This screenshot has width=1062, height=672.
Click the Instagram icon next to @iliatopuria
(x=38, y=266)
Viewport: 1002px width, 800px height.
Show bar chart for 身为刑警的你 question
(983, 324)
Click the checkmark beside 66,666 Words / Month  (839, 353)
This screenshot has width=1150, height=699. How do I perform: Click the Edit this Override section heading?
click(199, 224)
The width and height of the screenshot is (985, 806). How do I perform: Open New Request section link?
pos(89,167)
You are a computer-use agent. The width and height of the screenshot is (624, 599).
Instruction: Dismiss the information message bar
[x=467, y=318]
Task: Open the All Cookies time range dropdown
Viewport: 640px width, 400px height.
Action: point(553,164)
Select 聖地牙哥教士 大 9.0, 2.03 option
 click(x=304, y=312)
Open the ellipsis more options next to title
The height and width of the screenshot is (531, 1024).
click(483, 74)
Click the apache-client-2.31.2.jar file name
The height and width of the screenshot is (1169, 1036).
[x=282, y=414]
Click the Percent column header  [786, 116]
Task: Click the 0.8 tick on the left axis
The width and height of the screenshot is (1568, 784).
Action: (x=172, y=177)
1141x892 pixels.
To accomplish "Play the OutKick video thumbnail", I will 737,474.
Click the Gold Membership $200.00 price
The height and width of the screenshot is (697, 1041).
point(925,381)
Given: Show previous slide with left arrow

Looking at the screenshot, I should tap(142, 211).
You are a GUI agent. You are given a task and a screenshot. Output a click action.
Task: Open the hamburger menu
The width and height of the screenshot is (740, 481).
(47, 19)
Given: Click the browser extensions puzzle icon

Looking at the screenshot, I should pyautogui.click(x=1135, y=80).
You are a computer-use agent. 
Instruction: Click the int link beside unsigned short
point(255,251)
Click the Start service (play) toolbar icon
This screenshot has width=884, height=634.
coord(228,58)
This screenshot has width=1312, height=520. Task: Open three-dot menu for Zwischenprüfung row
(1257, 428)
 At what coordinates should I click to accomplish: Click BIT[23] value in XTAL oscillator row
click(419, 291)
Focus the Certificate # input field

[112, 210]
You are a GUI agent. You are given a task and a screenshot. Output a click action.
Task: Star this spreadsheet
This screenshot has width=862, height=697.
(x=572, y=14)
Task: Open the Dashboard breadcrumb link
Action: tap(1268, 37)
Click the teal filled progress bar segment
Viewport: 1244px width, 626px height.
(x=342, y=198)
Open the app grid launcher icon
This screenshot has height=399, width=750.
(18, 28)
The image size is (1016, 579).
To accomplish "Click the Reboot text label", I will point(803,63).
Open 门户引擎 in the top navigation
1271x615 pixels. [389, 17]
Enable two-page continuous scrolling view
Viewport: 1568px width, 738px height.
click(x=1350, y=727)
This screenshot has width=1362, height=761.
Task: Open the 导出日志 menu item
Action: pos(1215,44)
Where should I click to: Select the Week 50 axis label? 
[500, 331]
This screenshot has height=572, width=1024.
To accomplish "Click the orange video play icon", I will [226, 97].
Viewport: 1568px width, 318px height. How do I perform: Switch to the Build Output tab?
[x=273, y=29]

Work task> Start to finish, give the listing again exactly.

Your response>
This screenshot has width=1062, height=672.
Click the Instagram icon next to @iliatopuria
(x=38, y=266)
Viewport: 1002px width, 800px height.
Show bar chart for 身为刑警的你 question
(983, 324)
Click the checkmark beside 66,666 Words / Month  (839, 353)
This screenshot has width=1150, height=699. How do I perform: Click the Edit this Override section heading?
click(199, 224)
The width and height of the screenshot is (985, 806). How do I perform: Open New Request section link?
pos(89,167)
You are a computer-use agent. The width and height of the screenshot is (624, 599).
Instruction: Dismiss the information message bar
[x=467, y=318]
Task: Open the All Cookies time range dropdown
Viewport: 640px width, 400px height.
Action: point(553,164)
Select 聖地牙哥教士 大 9.0, 2.03 option
 click(x=304, y=312)
Open the ellipsis more options next to title
The height and width of the screenshot is (531, 1024).
click(483, 74)
Click the apache-client-2.31.2.jar file name
The height and width of the screenshot is (1169, 1036).
[x=282, y=414]
Click the Percent column header  [786, 116]
Task: Click the 0.8 tick on the left axis
The width and height of the screenshot is (1568, 784).
Action: (x=172, y=177)
1141x892 pixels.
To accomplish "Play the OutKick video thumbnail", I will 737,474.
Click the Gold Membership $200.00 price
The height and width of the screenshot is (697, 1041).
point(925,381)
Given: Show previous slide with left arrow

Looking at the screenshot, I should tap(142, 211).
You are a GUI agent. You are given a task and a screenshot. Output a click action.
Task: Open the hamburger menu
The width and height of the screenshot is (740, 481).
(47, 19)
Given: Click the browser extensions puzzle icon

Looking at the screenshot, I should pyautogui.click(x=1135, y=80).
You are a computer-use agent. 
Instruction: Click the int link beside unsigned short
point(255,251)
Click the Start service (play) toolbar icon
This screenshot has width=884, height=634.
coord(228,58)
This screenshot has width=1312, height=520. Task: Open three-dot menu for Zwischenprüfung row
(1257, 428)
 At what coordinates should I click to accomplish: Click BIT[23] value in XTAL oscillator row
click(419, 291)
Focus the Certificate # input field

[112, 210]
You are a GUI agent. You are given a task and a screenshot. Output a click action.
Task: Star this spreadsheet
This screenshot has width=862, height=697.
(x=572, y=14)
Task: Open the Dashboard breadcrumb link
Action: tap(1268, 37)
Click the teal filled progress bar segment
Viewport: 1244px width, 626px height.
(x=342, y=198)
Open the app grid launcher icon
This screenshot has height=399, width=750.
(18, 28)
The image size is (1016, 579).
To accomplish "Click the Reboot text label", I will point(803,63).
Open 门户引擎 in the top navigation
1271x615 pixels. [389, 17]
Enable two-page continuous scrolling view
Viewport: 1568px width, 738px height.
click(x=1350, y=727)
This screenshot has width=1362, height=761.
Task: Open the 导出日志 menu item
Action: pos(1215,44)
Where should I click to: Select the Week 50 axis label? 
[500, 331]
This screenshot has height=572, width=1024.
To accomplish "Click the orange video play icon", I will [226, 97].
Viewport: 1568px width, 318px height. How do I perform: Switch to the Build Output tab?
[x=273, y=29]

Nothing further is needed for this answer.